Bei mir funzts einfach.
Eingeben:
www.Anglerpraxis.de


----------



## Thomas9904 (22. Januar 2007)

*AW: Gesamtausgabe 2005 - über 1100 Seiten*

Bei Knurri funzts auch...


----------



## rotauge88 (22. Januar 2007)

*AW: Gesamtausgabe 2005 - über 1100 Seiten*

bei mir funktioniert es leider auch nicht. aber schonmal im vorraus dankeschön 

* 	Anglerpraxis.de*

* 	We're sorry but the page you requested could not be found.*

*  		Return to site *


Error 404


----------



## Pinn (22. Januar 2007)

*AW: Gesamtausgabe 2005 - über 1100 Seiten*

Der Link funzt bei mir leider auch nicht, weder mit firefox noch mit IE, falls diese Info weiterhilft. Ich freu' mich trotzdem drauf und werde die Seiten runterladen, sobald es wieder geht. #6

Auch im Voraus danke!

Werner


----------



## Franz_16 (22. Januar 2007)

*AW: Gesamtausgabe 2005 - über 1100 Seiten*

Klassisches Missverständnis 

Also... www.anglerpraxis.de geht natürlich 

Der Link zum Download der Gesamtausgabe geht nicht, kann nicht gehen, die Datei liegt nämlich nicht mehr aufm FTP... hat irgendwer vermutlich mal gelöscht |rolleyes 

Ich hab das Ding aber noch in einem Backup hier lokal liegen und werds die nächsten Tage mal hochschubsen... und euch dann hier wieder informieren.


----------



## Brandungsbrecher (10. September 2021)

owlspectacularfox schrieb:


> Das ist ein tolles Forum, ich lese wirklich gerne alle Themen.

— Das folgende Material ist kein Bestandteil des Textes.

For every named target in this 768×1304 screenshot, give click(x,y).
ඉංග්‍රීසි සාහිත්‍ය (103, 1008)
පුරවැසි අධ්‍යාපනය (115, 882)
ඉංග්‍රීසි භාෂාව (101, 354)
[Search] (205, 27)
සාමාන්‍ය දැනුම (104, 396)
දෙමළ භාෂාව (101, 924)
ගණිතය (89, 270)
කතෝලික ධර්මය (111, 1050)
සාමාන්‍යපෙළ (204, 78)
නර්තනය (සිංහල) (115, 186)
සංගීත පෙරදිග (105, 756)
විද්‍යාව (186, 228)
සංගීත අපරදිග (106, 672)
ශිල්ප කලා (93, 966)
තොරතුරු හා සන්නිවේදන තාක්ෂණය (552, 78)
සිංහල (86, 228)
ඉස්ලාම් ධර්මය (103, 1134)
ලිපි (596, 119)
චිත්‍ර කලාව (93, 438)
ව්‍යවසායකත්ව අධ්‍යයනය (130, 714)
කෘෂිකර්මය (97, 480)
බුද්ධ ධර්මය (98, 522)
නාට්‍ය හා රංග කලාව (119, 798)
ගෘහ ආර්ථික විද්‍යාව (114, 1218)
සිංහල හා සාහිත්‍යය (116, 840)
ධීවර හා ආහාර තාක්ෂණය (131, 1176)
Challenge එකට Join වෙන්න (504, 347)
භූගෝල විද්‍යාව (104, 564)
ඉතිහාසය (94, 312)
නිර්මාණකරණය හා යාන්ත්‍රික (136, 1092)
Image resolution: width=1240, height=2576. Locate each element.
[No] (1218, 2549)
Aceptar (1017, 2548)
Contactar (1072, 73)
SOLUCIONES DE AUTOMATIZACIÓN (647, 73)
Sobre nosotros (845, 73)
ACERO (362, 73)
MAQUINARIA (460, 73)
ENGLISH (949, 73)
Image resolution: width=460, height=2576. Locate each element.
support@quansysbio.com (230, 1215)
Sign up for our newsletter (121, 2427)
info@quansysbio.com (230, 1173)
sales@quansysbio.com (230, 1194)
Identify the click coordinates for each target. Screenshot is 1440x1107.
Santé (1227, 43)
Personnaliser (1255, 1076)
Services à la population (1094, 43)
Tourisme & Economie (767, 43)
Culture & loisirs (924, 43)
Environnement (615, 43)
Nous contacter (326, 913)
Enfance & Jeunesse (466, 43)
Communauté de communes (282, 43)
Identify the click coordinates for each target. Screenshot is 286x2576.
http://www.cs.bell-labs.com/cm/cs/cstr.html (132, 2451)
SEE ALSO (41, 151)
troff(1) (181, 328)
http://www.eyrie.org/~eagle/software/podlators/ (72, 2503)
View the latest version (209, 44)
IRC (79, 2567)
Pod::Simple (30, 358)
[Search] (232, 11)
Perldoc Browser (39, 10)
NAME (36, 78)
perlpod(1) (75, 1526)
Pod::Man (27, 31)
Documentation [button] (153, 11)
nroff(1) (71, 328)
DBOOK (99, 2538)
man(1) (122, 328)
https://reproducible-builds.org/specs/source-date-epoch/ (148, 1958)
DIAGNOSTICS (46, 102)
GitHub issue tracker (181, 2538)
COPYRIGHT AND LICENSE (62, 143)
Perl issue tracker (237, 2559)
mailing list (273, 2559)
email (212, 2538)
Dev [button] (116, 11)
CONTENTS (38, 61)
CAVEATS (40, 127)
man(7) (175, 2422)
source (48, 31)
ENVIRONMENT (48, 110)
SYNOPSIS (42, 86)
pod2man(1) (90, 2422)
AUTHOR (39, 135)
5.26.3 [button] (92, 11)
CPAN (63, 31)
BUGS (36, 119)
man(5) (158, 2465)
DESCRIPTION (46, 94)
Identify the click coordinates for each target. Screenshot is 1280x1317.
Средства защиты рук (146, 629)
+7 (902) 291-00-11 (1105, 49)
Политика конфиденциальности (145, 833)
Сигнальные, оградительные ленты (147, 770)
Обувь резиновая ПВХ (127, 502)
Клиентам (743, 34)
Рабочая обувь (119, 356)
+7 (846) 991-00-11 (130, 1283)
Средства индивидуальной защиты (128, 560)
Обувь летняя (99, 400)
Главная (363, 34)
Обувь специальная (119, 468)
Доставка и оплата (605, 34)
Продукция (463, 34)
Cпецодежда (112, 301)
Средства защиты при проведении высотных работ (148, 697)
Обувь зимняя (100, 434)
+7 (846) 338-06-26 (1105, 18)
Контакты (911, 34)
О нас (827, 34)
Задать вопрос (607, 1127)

Ich oute mich jetzt mal als skeptischen, alten Mann und versuche vorher zu sagen, was jetzt passiert...
Entweder bist du total blind, so ein altes Thema in leichenschänderischer Art aus zu graben, oder wir hören die nächsten Tage nur nichtssagende Sätze von dir, um dann mit Werbelinks zugemüllt zu werden.

Falls ich falsch liegen sollte, willkommen im Forum ;-)


----------



## Bankside Dreamer (10. September 2021)

Nicht nur Cuck Norris hat zweimal bis unendlich gezählt, auch ich habe sämtliche Themen des Anglerboards zweimal studiert.


----------